Task brief: From the first line to the last, retype the listing without any alteration.

Extracted material:
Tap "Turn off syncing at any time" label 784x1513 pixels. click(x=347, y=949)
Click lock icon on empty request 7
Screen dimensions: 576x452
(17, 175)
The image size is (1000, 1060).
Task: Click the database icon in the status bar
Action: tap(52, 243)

Result for this exercise:
Tap "Turn off syncing at any time" label 784x1513 pixels. click(x=347, y=949)
Click lock icon on empty request 7
Screen dimensions: 576x452
(17, 175)
The image size is (1000, 1060).
Task: Click the database icon in the status bar
Action: tap(52, 243)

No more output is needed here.